Os recursos do DefenseClaw irão se integrar diretamente ao OpenShell da NVIDIA, ampliando a colaboração em curso para fornecer segurança robusta e automatizada no nível de tempo de execução (runtime). Ao consolidar essas capacidades em uma única estrutura, a Cisco elimina a necessidade de etapas manuais de segurança ou instalações de ferramentas separadas, permitindo que as organizações mantenham a integridade do modelo de Confiança Zero (Zero Trust) enquanto escalam suas forças de trabalho baseadas em agentes.

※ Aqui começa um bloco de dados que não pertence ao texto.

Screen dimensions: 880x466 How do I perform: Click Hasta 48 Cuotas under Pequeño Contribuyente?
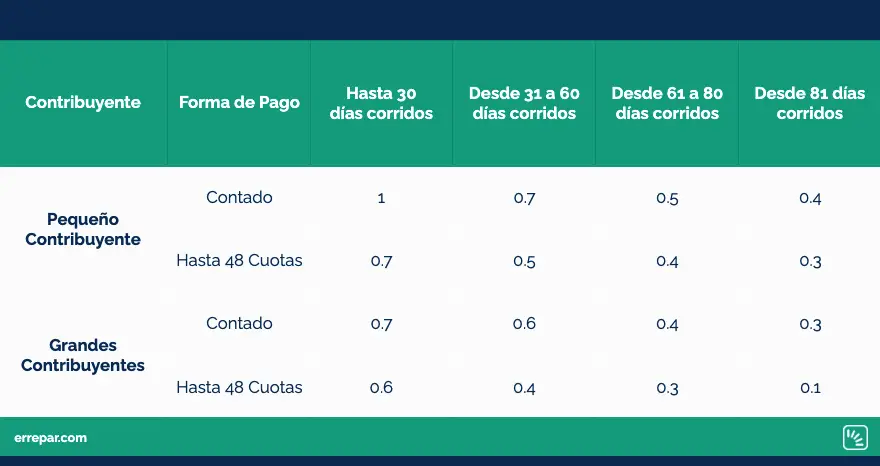[239, 261]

Detectar e responder na velocidade da máquina: capacitando o SOC Agêntico
As tecnologias de IA são uma faca de dois gumes. Como mostra o mais recente relatório Talos Year in Review, vulnerabilidades como o React2Shell tiveram exploração quase instantânea e automatizada, provavelmente impulsionada por IA agêntica sendo usada para construir novos kits de exploração.

Os mesmos agentes de IA que representam novos desafios de segurança também podem ser a ferramenta mais poderosa no arsenal de um defensor. Hoje, os analistas de SOC estão sobrecarregados pela fadiga de alertas e dados fragmentados, gastando mais tempo em pesquisa do que em resposta.

A Splunk, parte do portfólio de segurança da Cisco, já começou a incorporar capacidades de IA nos principais fluxos de trabalho de SOC. Hoje, ela está evoluindo ainda mais o SOC de reativo para proativo com:

  • Análise de exposição: Agora integrado ao Splunk Enterprise Security por padrão, fornece um inventário continuamente atualizado de todos os ativos e usuários. Ele entrega pontuação de risco em tempo real e mapeamento de relacionamento, fornecendo visibilidade total usando dados que as organizações já estão ingerindo.
  • Estúdio de detecção: Um espaço de trabalho unificado que simplifica todo o ciclo de vida de engenharia de detecção — planejamento, construção, teste, implantação e monitoramento de detecções. Ele mapeia automaticamente a cobertura de detecção contra a estrutura MITRE ATT&CK para identificar e fechar lacunas com precisão.
  • Busca federada: Uma busca unificada que permite aos analistas de SOC descobrir e correlacionar dados em vários ambientes, reduzindo custos e acelerando investigações.
  • A expansão do SOC agêntico: Agentes de IA especializados — incluindo o Agente de Criação de Detecção, o Agente de Procedimentos Operacionais Padrão (SOP), o Agente de Triagem, o Agente de Reversão de Ameaças de Malware, o Agente de Resposta Guiada e o Agente de Criação de Automação — vão além da exibição de dados para a avaliação e execução ativa. Ao automatizar fluxos de trabalho de segurança, as tarefas de segurança deixam de ser um gargalo e tornam-se um acelerador, permitindo que o SOC opere na velocidade e escala da máquina.

O Estúdio de Detecção e o Agente de Reversão de Ameaças de Malware já estão disponíveis para o público em geral. A Análise de Exposição, o agente SOP e a Busca Federada têm lançamento previsto para abril e maio. O Agente de Criação de Automações e o Agente de Triagem têm lançamento previsto para junho. O Agente de Criação de Detecções e o Agente de Resposta Guiada têm como meta o mês de junho de 2026 para a realização de testes de pré-lançamento.